▶ [Records for locating displayed items]
┄┄┄┄┄┄┄┄┄┄

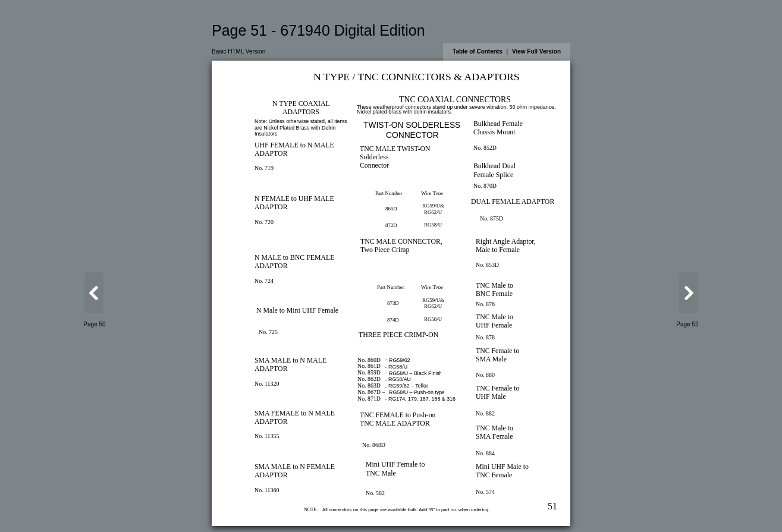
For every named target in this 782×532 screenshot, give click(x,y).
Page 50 (94, 324)
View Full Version (536, 51)
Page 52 (687, 324)
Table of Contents (478, 51)
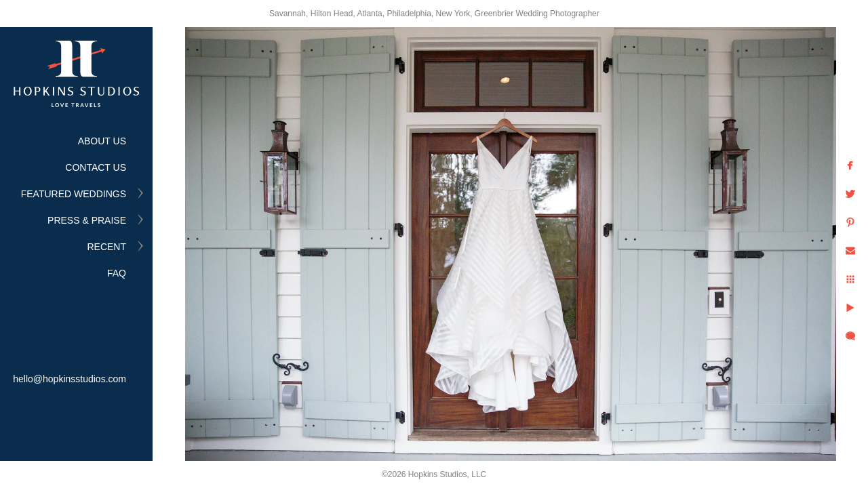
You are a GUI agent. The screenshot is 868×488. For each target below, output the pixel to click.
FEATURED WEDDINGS (73, 194)
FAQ (117, 273)
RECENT (106, 247)
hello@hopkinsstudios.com (69, 379)
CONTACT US (96, 167)
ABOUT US (102, 141)
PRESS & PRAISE (87, 220)
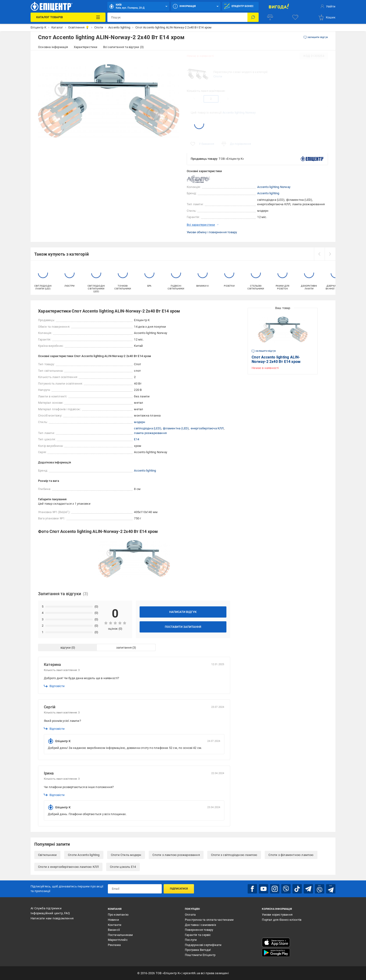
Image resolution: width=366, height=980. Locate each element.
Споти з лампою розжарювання (176, 855)
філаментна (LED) (176, 428)
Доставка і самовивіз (200, 925)
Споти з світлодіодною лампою (234, 855)
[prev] (319, 254)
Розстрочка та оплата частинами (209, 920)
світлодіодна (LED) (148, 428)
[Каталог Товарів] (68, 17)
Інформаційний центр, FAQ (50, 913)
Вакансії (114, 929)
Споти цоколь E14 (123, 867)
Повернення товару (199, 929)
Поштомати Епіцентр (200, 955)
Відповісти (54, 686)
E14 (136, 439)
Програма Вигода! (198, 950)
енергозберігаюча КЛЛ (207, 428)
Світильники (47, 855)
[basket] (327, 17)
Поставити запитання (183, 627)
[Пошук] (253, 17)
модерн (139, 422)
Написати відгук (183, 612)
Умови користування (277, 915)
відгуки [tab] (66, 648)
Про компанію (118, 915)
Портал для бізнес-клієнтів (281, 920)
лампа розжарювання (150, 433)
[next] (330, 254)
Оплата (190, 915)
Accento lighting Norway (239, 112)
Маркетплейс (118, 940)
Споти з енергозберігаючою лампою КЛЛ (68, 867)
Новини (113, 920)
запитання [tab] (124, 648)
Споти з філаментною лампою (291, 855)
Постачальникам (120, 935)
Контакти (115, 925)
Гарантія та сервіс (198, 935)
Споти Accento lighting (83, 855)
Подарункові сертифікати (203, 945)
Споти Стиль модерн (126, 855)
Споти (217, 76)
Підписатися (179, 889)
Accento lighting (268, 193)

┄┄┄┄┄┄┄┄┄┄

▶ [Requirement]
Duplicate every line of the records above verbatim, omitting the pictures.

▶ [Task response]
For every named target in this 782×532 screenshot, give click(x,y).
Page 50 (94, 324)
View Full Version (536, 51)
Page 52 (687, 324)
Table of Contents (478, 51)
You are a GUI agent. The screenshot is 868×488. For each target below, output the pixel to click.
FEATURED WEDDINGS (73, 194)
FAQ (117, 273)
RECENT (106, 247)
hello@hopkinsstudios.com (69, 379)
CONTACT US (96, 167)
ABOUT US (102, 141)
PRESS & PRAISE (87, 220)
Image resolution: width=366, height=980. Locate each element.
Споти з лампою розжарювання (176, 855)
філаментна (LED) (176, 428)
Доставка і самовивіз (200, 925)
Споти з світлодіодною лампою (234, 855)
[prev] (319, 254)
Розстрочка та оплата частинами (209, 920)
світлодіодна (LED) (148, 428)
[Каталог Товарів] (68, 17)
Інформаційний центр, FAQ (50, 913)
Вакансії (114, 929)
Споти цоколь E14 (123, 867)
Повернення товару (199, 929)
Поштомати Епіцентр (200, 955)
Відповісти (54, 686)
E14 (136, 439)
Програма Вигода! (198, 950)
енергозберігаюча КЛЛ (207, 428)
Світильники (47, 855)
[basket] (327, 17)
Поставити запитання (183, 627)
[Пошук] (253, 17)
модерн (139, 422)
Написати відгук (183, 612)
Умови користування (277, 915)
відгуки [tab] (66, 648)
Про компанію (118, 915)
Портал для бізнес-клієнтів (281, 920)
лампа розжарювання (150, 433)
[next] (330, 254)
Оплата (190, 915)
Accento lighting Norway (239, 112)
Маркетплейс (118, 940)
Споти з енергозберігаючою лампою КЛЛ (68, 867)
Новини (113, 920)
запитання [tab] (124, 648)
Споти з філаментною лампою (291, 855)
Постачальникам (120, 935)
Контакти (115, 925)
Гарантія та сервіс (198, 935)
Споти Accento lighting (83, 855)
Подарункові сертифікати (203, 945)
Споти Стиль модерн (126, 855)
Споти (217, 76)
Підписатися (179, 889)
Accento lighting (268, 193)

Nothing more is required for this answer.